Он автоматически перекрестился. Я ощутил, что и моя рука дернулась, уже привык при упоминании его имени творить крестное знамение.
— Наша задача, — сказал я сурово, залавливая в себе жалость, — не дать захватчикам выполнить задуманное.
Он кивнул, уточнил:
— Замедлить.
— Замедлить, — согласился я. — Замедлить настолько, чтобы успеть… Господи, только бы успеть! Хоть что-то найти, отыскать… Потому рубите всех, кто не ушел в леса и кого могут в плен. Чем меньше у врага пленных — тем наши шансы выше.
Он кивнул снова.
— Никто в селах не понимает, винят, проклинают… Но, ваше величество, нужно быть твердыми. Господь проверяет нас.
— Нашу стойкость, — сказал я со вздохом, — твердость и жажду спасти род человеческий. Оказывается, жестокость не менее важна, чем любовь и милосердие.
— Держитесь, ваше величество, — повторил он. — Ради многих… можно быть предельно жестоким к немногим.
— Спасибо, сэр Норберт, — сказал я. — Знаю, но спасибо за понимание. Как там в целом?
— Усилиями и увещеваниями отца Дитриха, — сообщил он, — три четверти населения Штайнфурта, Воссу и окрестных сел сразу же ушли в леса. Остальных начали изгонять мои конники. До ночи, когда из Маркуса вышли первые захватчики, города покинули все остальные. Почти все.
— Но и оставшихся многовато, — пробормотал я. — Никто из нас не знает, сколько будут набирать этого живого товара… Потому, если сопротивляются, убивайте на месте!.. Скифы сжигали все на пути наступающей армии царя Дария и… победили. У нас есть примеры, как слабые побеждали очень сильных. Нужно только продолжать и продолжать… Другие отряды захватчиков замечены?
Он покачал головой.
— Нет. Странно, конечно.
— Думаю, — сказал я, — во вторую ночь их будет побольше.
— Потому что первый вернулся почти с пустыми руками?
— Да, — подтвердил я. — Не думаю, что собираются тут торчать до зимы.
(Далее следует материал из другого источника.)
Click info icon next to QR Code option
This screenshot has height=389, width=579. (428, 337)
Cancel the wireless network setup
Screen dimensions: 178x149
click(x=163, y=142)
Их цель — нахватать побольше и побыстрее, тут же подняться вверх и все здесь перепахать так, что горы сравняются с пустынями.
Всадники полным галопом мчались к нам, выкрикивали сообщения и тут же исчезали, если Норберт не давал новое распоряжение.
Я коснулся кончиками пальцев рукояти молота. Уверенность в своих силах вернулась только на мгновение, сменившись унынием. Молот хорош для выбивания крепостных ворот, даже каменные стены проламывать можно и нужно, однако с такими юркими целями он вряд ли окажется кстати.
Думаю, даже стрелы из лука Арианта могут не поразить цель. Могу чуть корректировать их полет, но все в пределах, в пределах…
День прошел в лихорадочных подготовительных работах. Я всем сообщал ликующим голосом, что Господь дал нам фору. Второй день пришельцы не появляются на божий свет, словно они мерзкие Порождения Ночи, так что нужно пользоваться изо всех сил. Ямы должны быть глубокими и с надежно вкопанными кольями, все следы убрать, арбалетчикам проверить оружие, два-три отряда выступят на закате и займут позиции.
День то тянулся, как будто мелкий жучок выбирается из липкого клея, то несся прыжками, словно испуганный олень, а я с тревогой поглядывал на опускающееся солнце: успеть нужно все еще много, очень много.
Наконец облака начали алеть, покраснели. Багровость проступала медленно, но с обрекающей неотвратимостью. Почудилось, весь мир истекает кровью, облака пропитались, отяжелели, застыли в терпеливом ожидании нескорого рассвета.
Возле меня, стараясь не мешать, то появляются, то исчезают люди. Отобранные Альбрехтом телохранители ревниво посматривают, чтобы приближались только военачальники, да и то лишь из самого близкого круга.
Появился Норберт, коня перехватили на краю болота, а он быстрыми шагами пошел ко мне.
— Ваше величество, — сказал он, — все готово. Можно выдвигаться.